Is It Conover Or Kouwenhoven?
While searching and researching our ancestry on my mother's side of the family of CONOVERs, we found this 1920 article in The El Paso Herald, dated 13 Nov. 1920, Saturday, page 31, concerning the family name of CONOVER: "Is It Conover?" Wolfers Gerretsen Van Kouwenhoven was this NW Okie's 9th Great Grandfather.
Found on Newspapers.com
CONNIVER looks and sounds like a name of English origin, but it isn't. It belongs to a considerable group of names borne by Americans which are of continental European origin, the original form having been anglicized through contact with colonists bearing English names. So although these names appear to be English you will never find them borne by Englishmen and you would search in vain for them in any list of English surnames or in English books of heraldry.
The founder of the Conover family was a man with no less a name than Wolfet Garretsen Van Couwenhoven. He was the first American father of all who bear the names Conover, Cowwenhoven and Kouwenhoven. He came from Amersfoort in the province of Utrecht in Holland in 1630 and settled near Albany, New York. Later he went to little old Manhattan, where it was his task in the community to cultivate the company's bouwery, long before that bouwery ceased to bloom and became the Bowery of modern New York.
It is supposed that the name was originally Von Couwwenhoven and merely indicated that Wolfert Garretsen had been a native of the town of Gouwenhoven near Amersfoort, in Utrecht. The name was simplified to Conover by one branch of the family about 1700.

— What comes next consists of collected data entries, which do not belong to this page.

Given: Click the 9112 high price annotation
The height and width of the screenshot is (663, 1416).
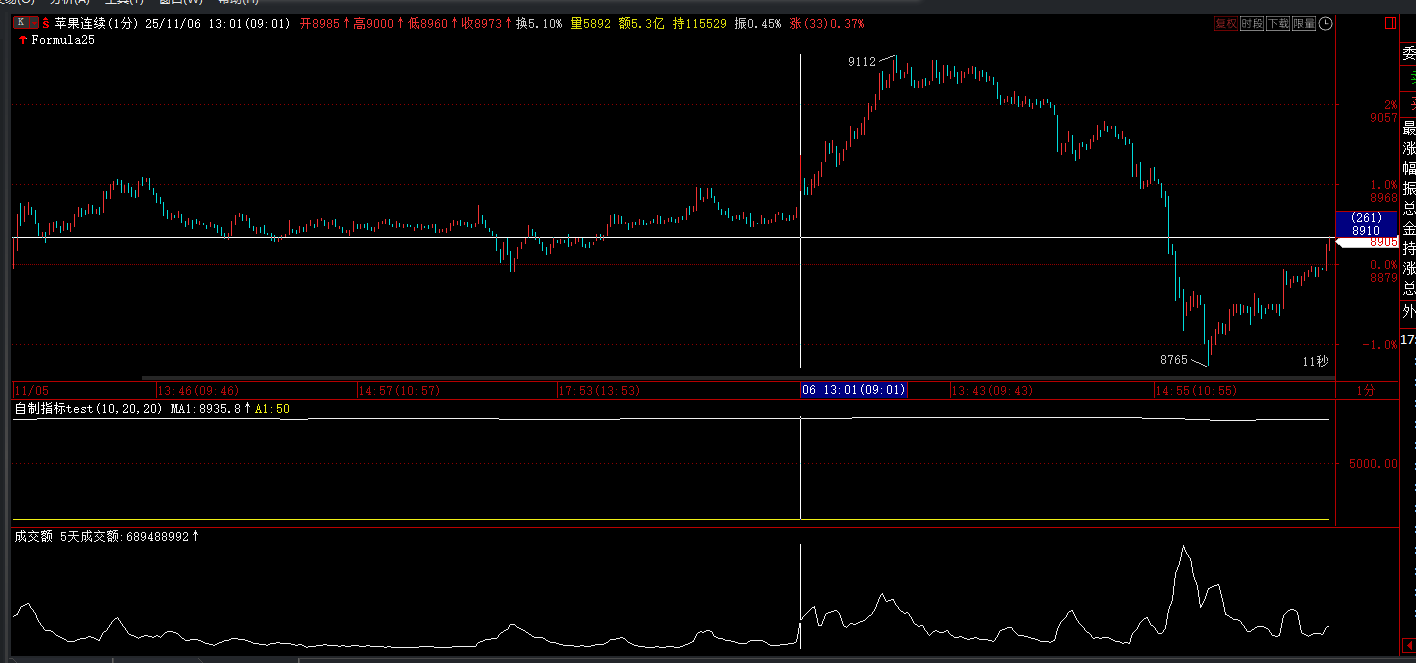Looking at the screenshot, I should coord(861,62).

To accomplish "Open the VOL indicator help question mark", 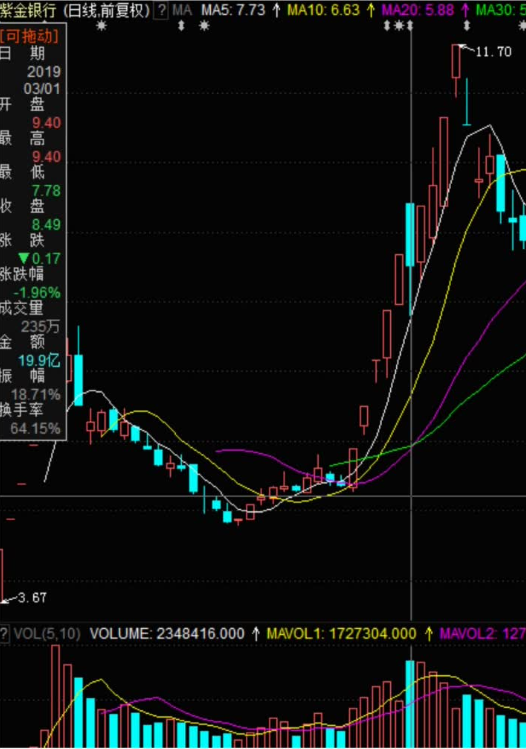I will (4, 634).
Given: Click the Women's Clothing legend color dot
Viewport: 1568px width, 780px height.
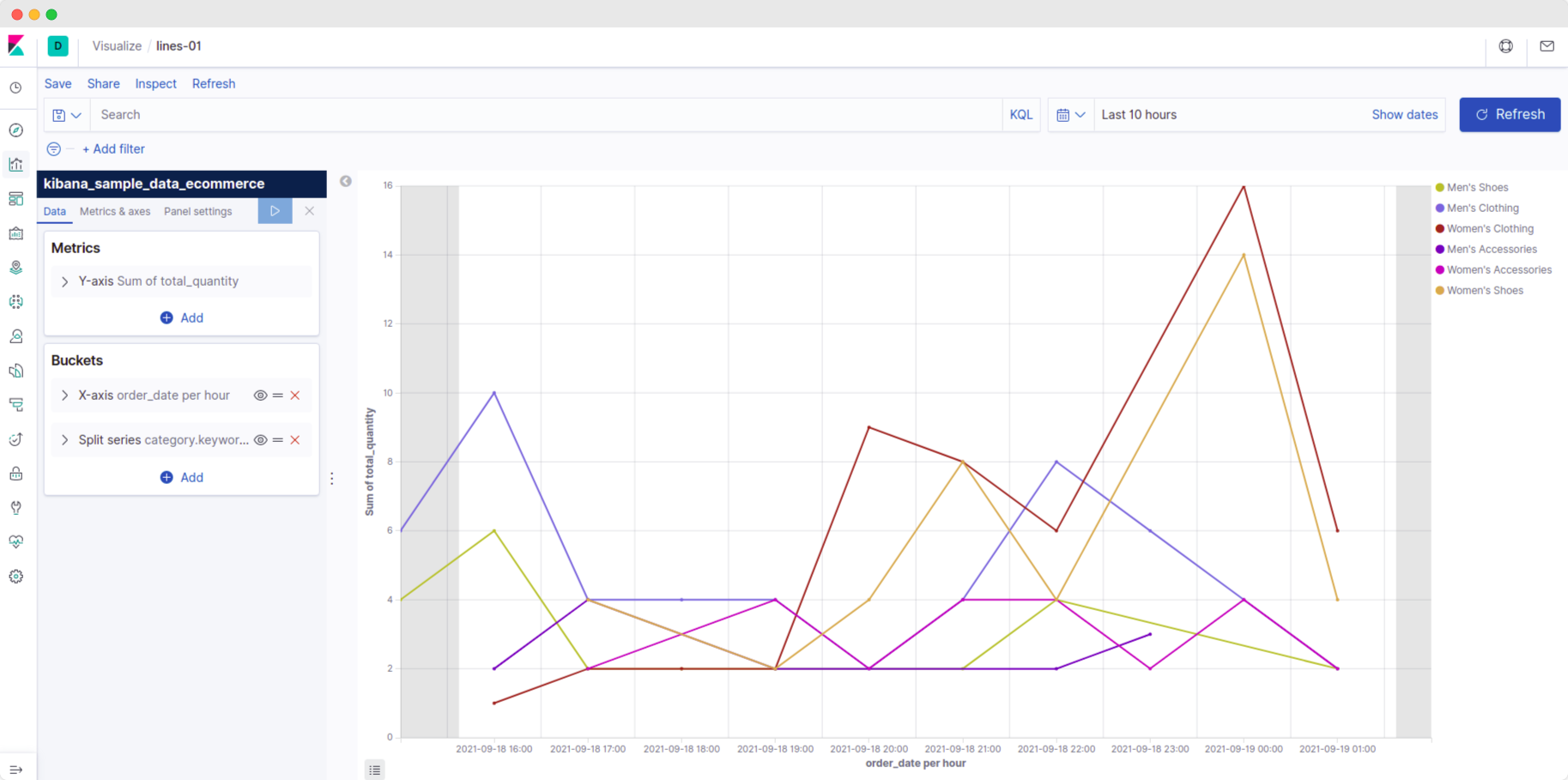Looking at the screenshot, I should click(1440, 229).
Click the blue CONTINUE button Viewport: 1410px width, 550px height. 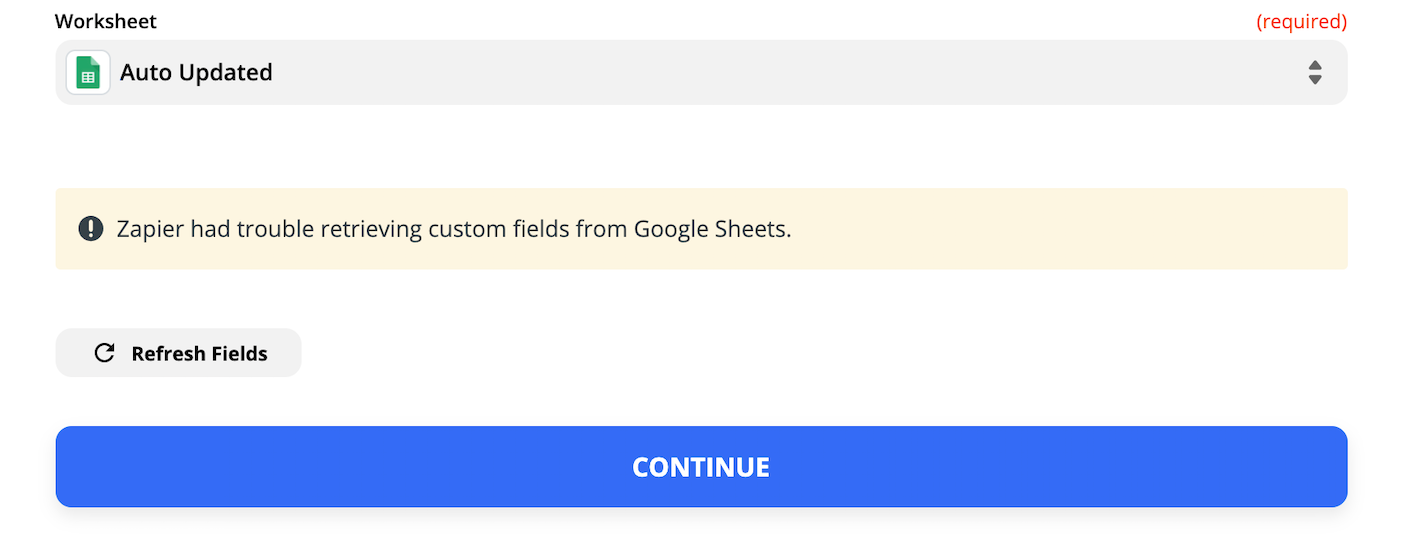click(x=701, y=467)
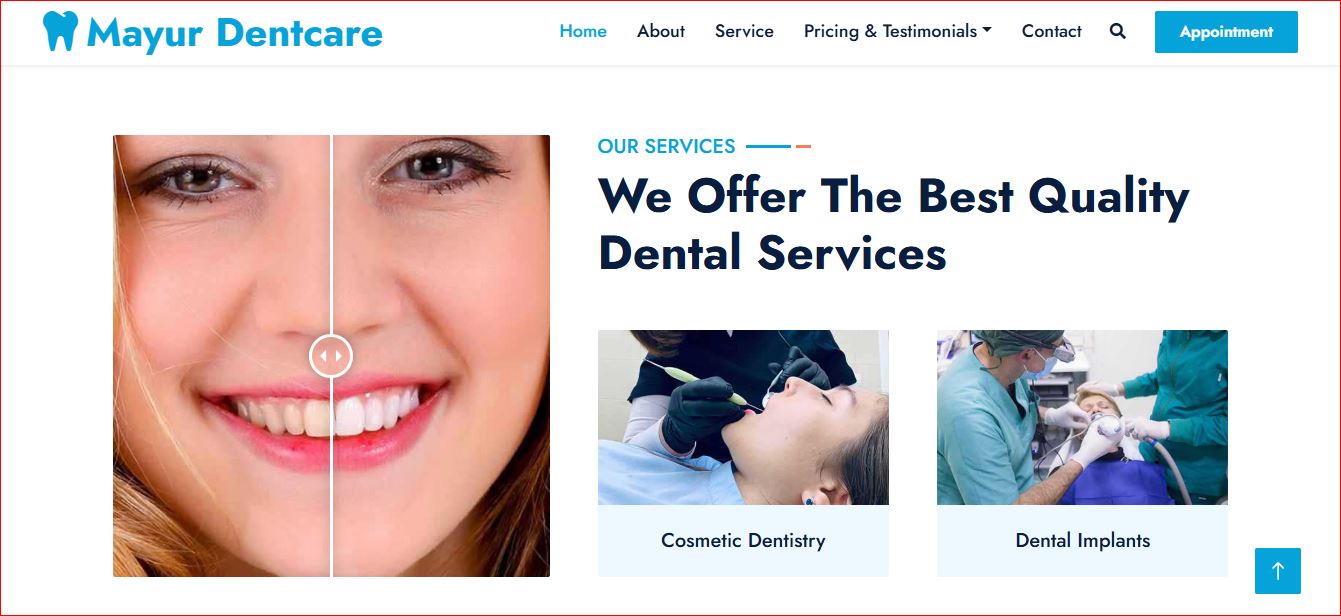Navigate to the Contact page

(x=1052, y=31)

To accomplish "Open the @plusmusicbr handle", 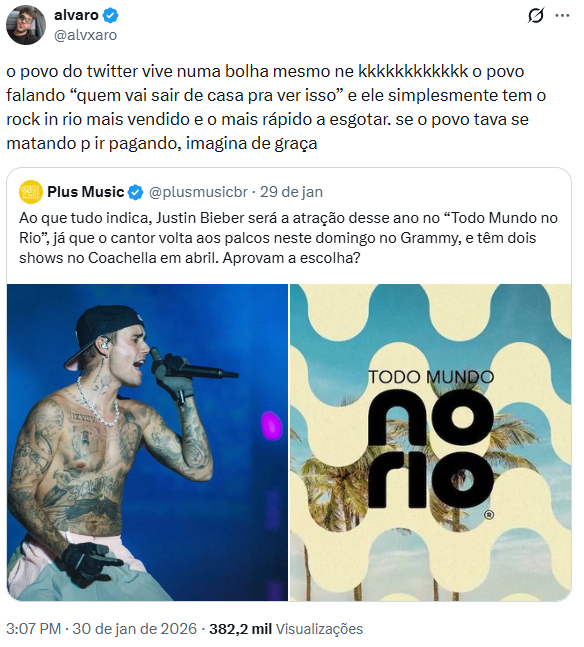I will pos(198,192).
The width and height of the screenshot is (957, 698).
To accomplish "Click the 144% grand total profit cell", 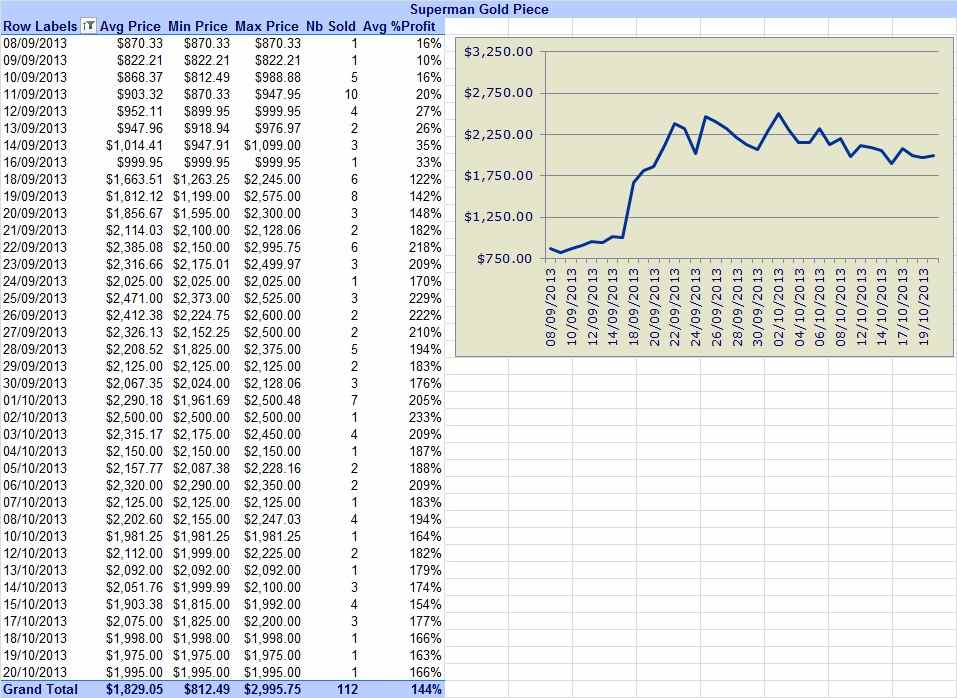I will point(426,689).
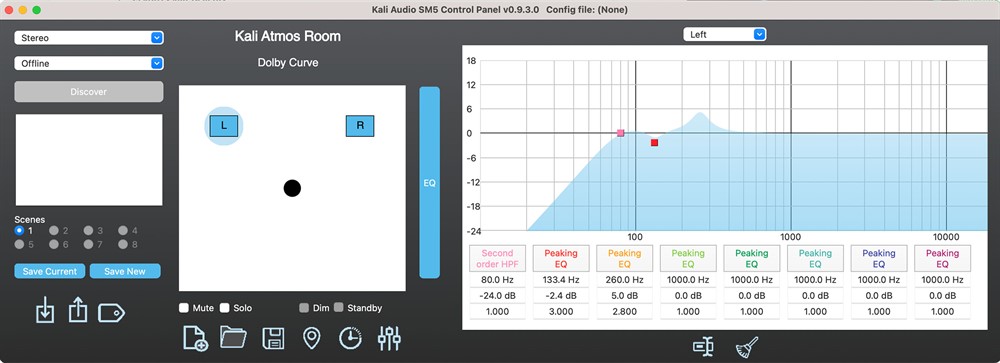Select the orange Peaking EQ band
Screen dimensions: 1000x363
[x=624, y=258]
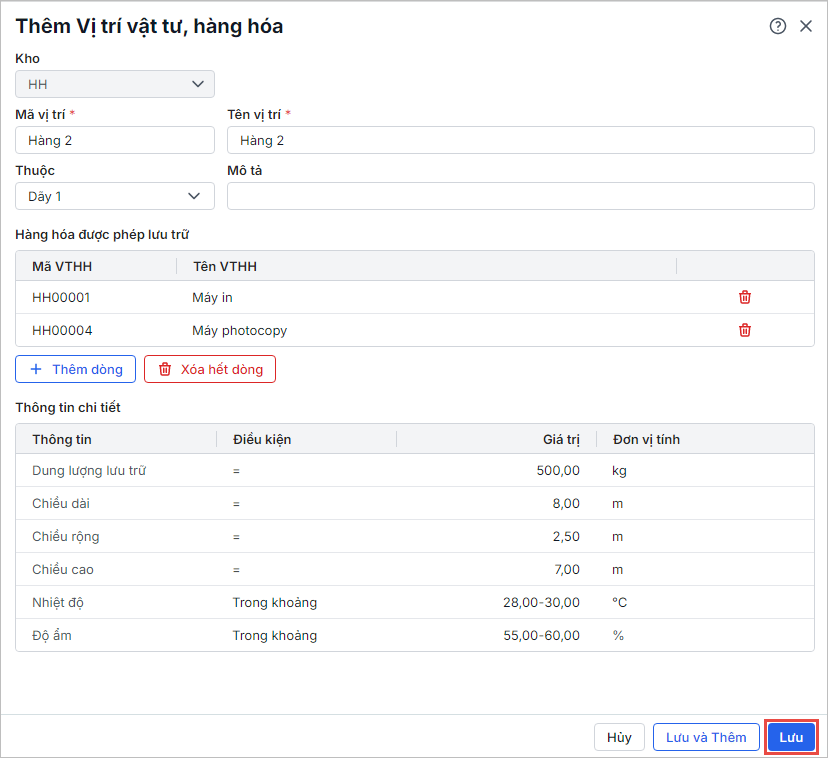
Task: Click the Dung lượng lưu trữ value 500,00
Action: tap(558, 470)

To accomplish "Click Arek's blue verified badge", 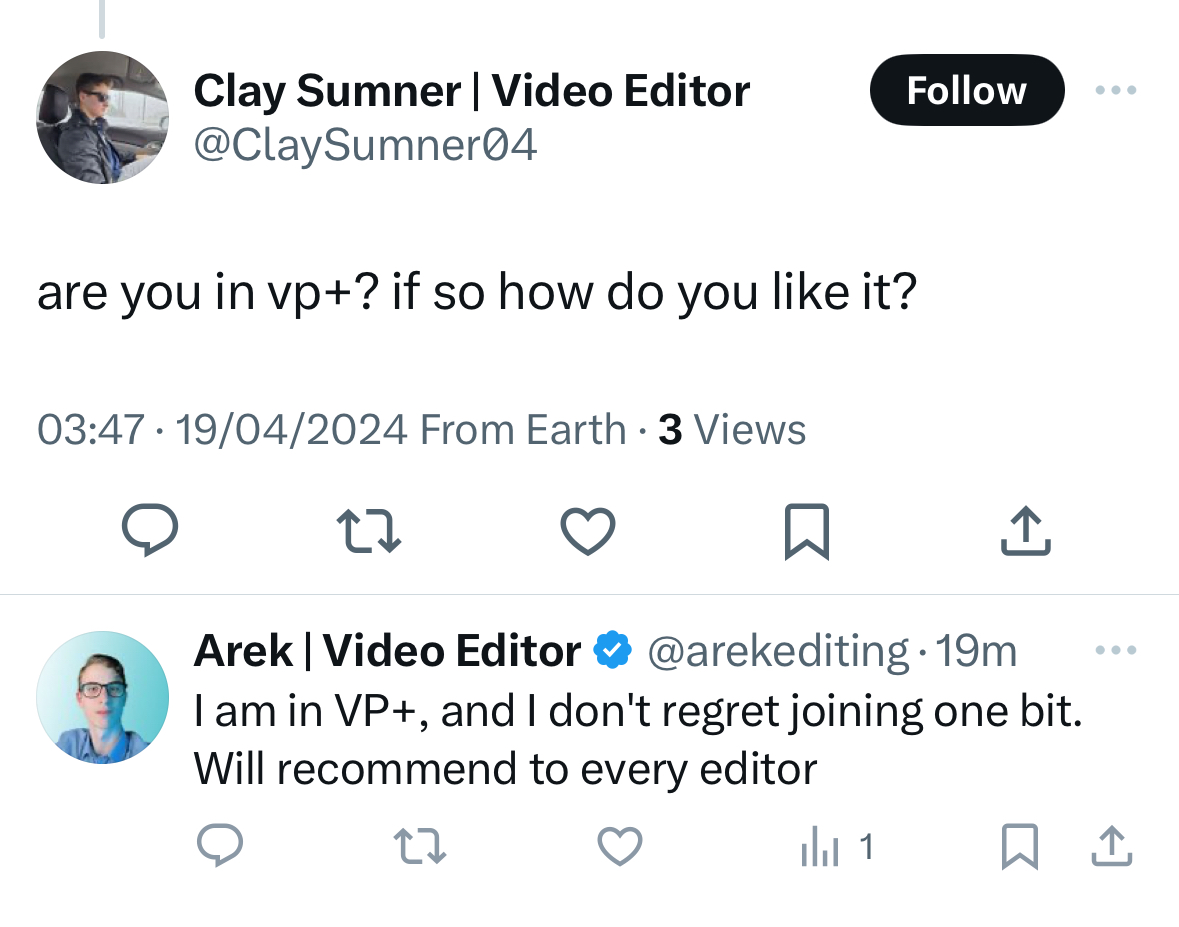I will click(612, 652).
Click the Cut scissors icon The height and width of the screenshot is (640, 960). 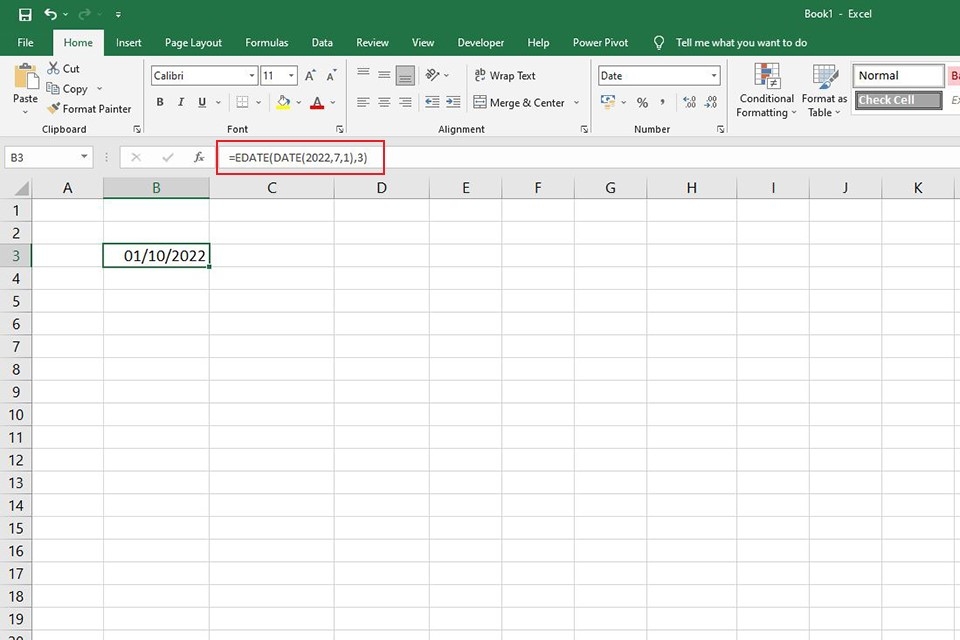click(53, 69)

Now although the Conovers are of Dutch origin as far as their paternal descent and their names are concerned, there was so much intermarriage with English stock during early colonial days that as a matter of fact the drops of old Dutch blood in the veins of the Connivers are not so very numerous. This is often the case with our fine old Dutch families. If your great-great-grandfather was Dutch, you would be only one sixteenth part Dutch, and when the admixture of Dutch blood comes from a Colonial ancestor you may figure yourself that there would be considerable dilution.